* _WORK INSTRUCTIONS_:
Substitute "input" for "field" in the data below and rewrite everything from the line containing "Image resolution: width=748" down to the line containing "pos(295,21)", changing nothing else and leaving out the pictures.

* _EXTRACTED ENTRIES_:
◇ ◇ ◇
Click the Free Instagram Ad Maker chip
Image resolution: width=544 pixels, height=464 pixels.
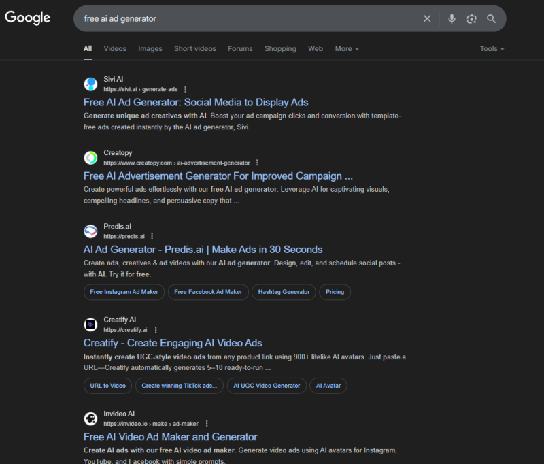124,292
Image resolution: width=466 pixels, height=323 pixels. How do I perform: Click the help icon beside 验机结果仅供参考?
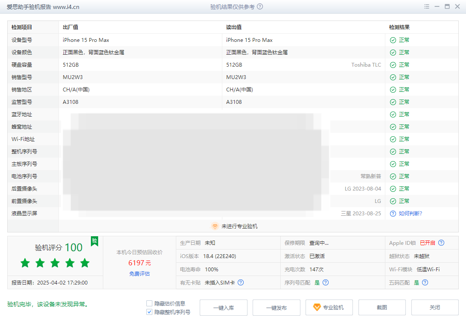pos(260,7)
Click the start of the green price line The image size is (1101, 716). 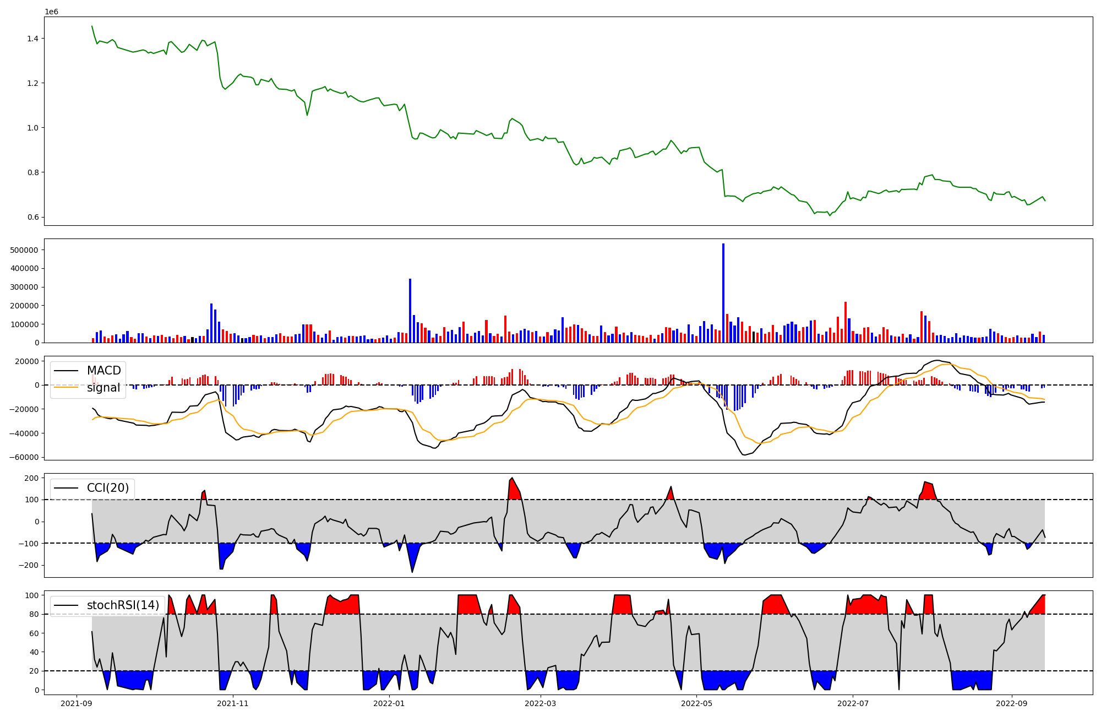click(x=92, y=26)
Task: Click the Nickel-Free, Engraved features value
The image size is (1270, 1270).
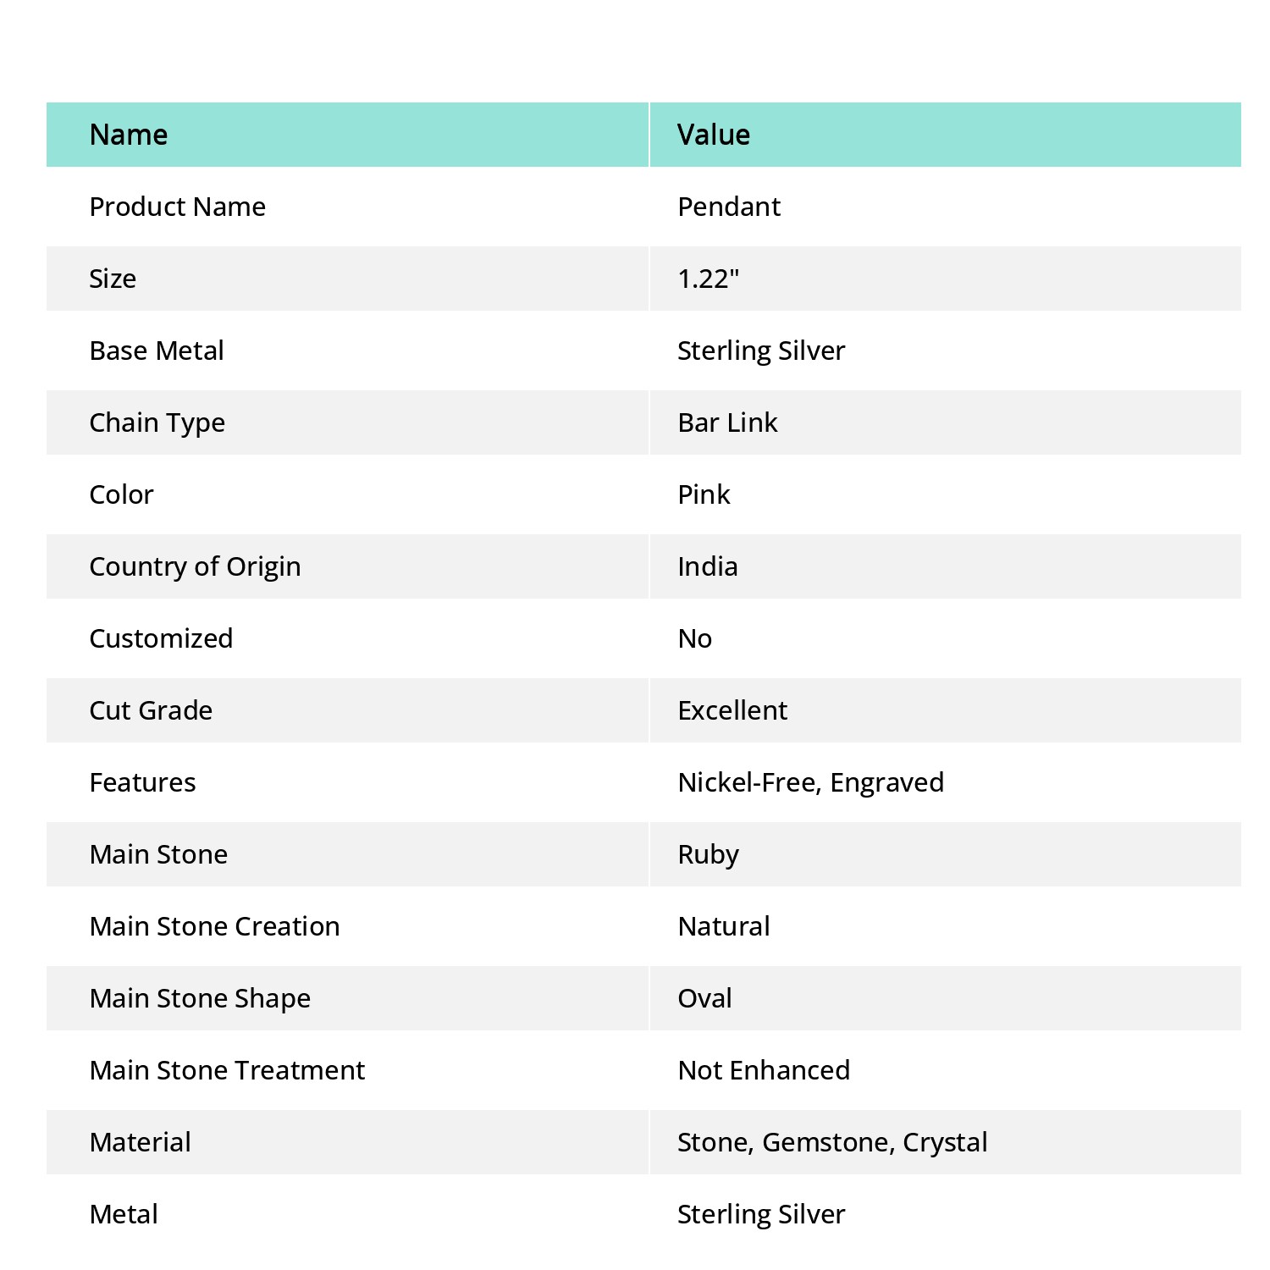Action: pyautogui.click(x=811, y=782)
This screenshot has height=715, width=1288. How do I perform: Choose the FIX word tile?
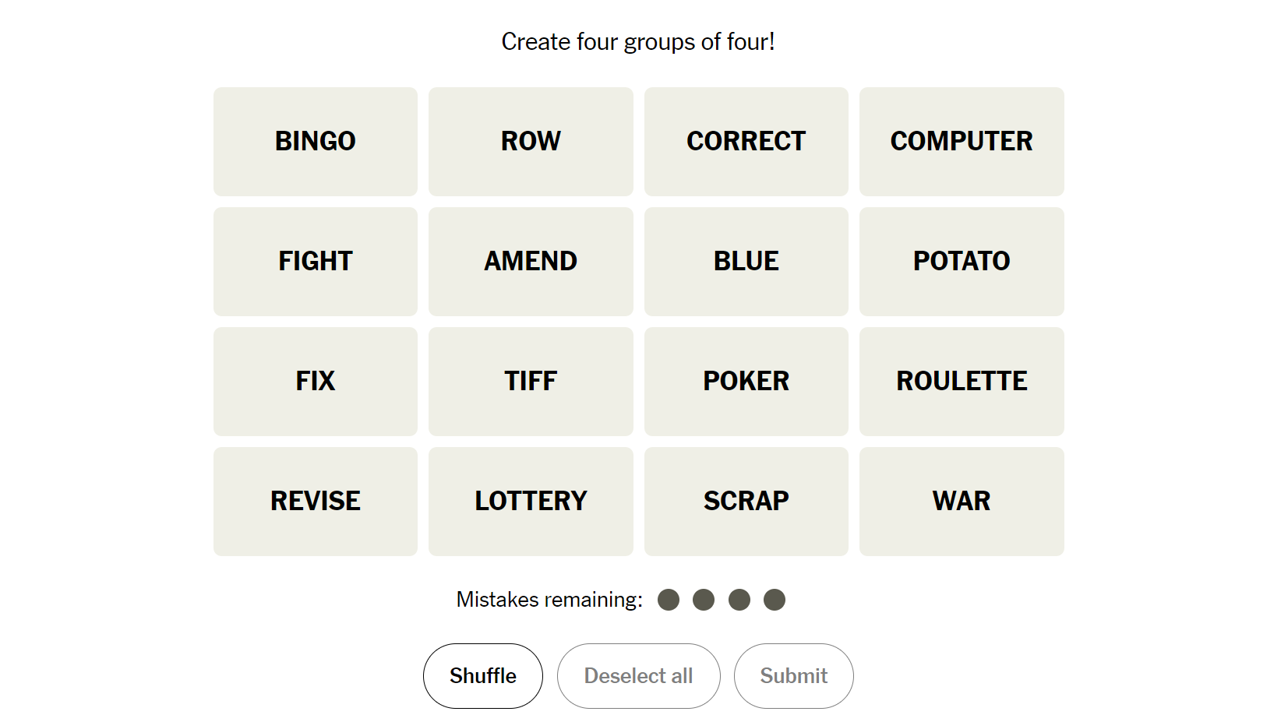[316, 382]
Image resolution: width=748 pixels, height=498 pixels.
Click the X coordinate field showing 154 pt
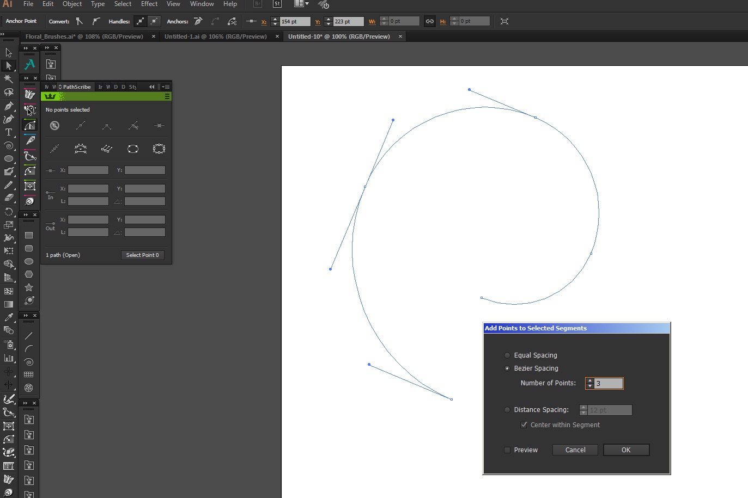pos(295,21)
◇ ◇ ◇
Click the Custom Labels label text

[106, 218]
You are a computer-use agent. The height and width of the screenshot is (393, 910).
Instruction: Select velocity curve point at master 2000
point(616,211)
◇ ◇ ◇
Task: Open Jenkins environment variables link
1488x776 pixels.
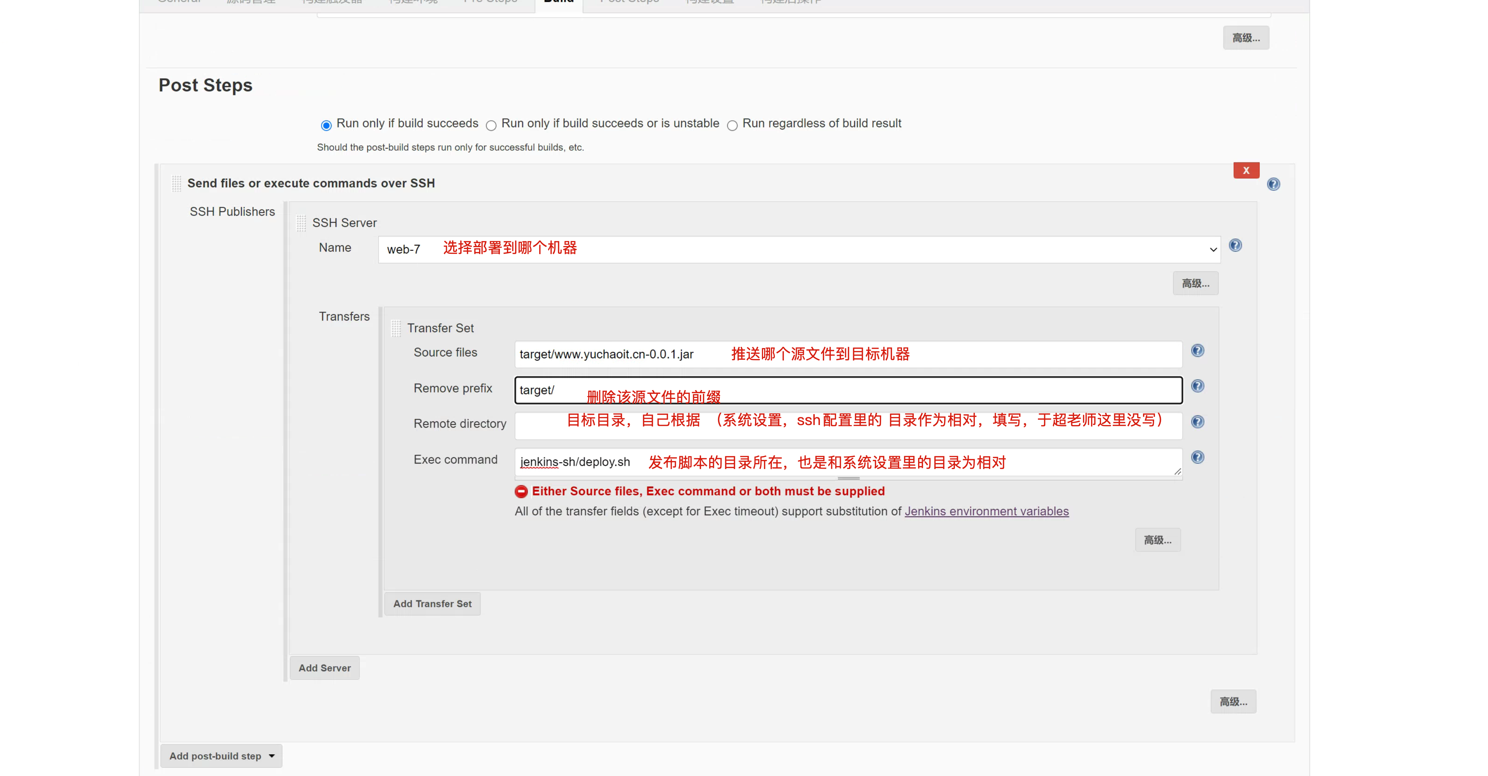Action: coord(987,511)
◇ ◇ ◇
* _SOLUTION TO THIS TASK_:
Image resolution: width=748 pixels, height=498 pixels.
Click the X coordinate input showing 154 pt
pos(295,21)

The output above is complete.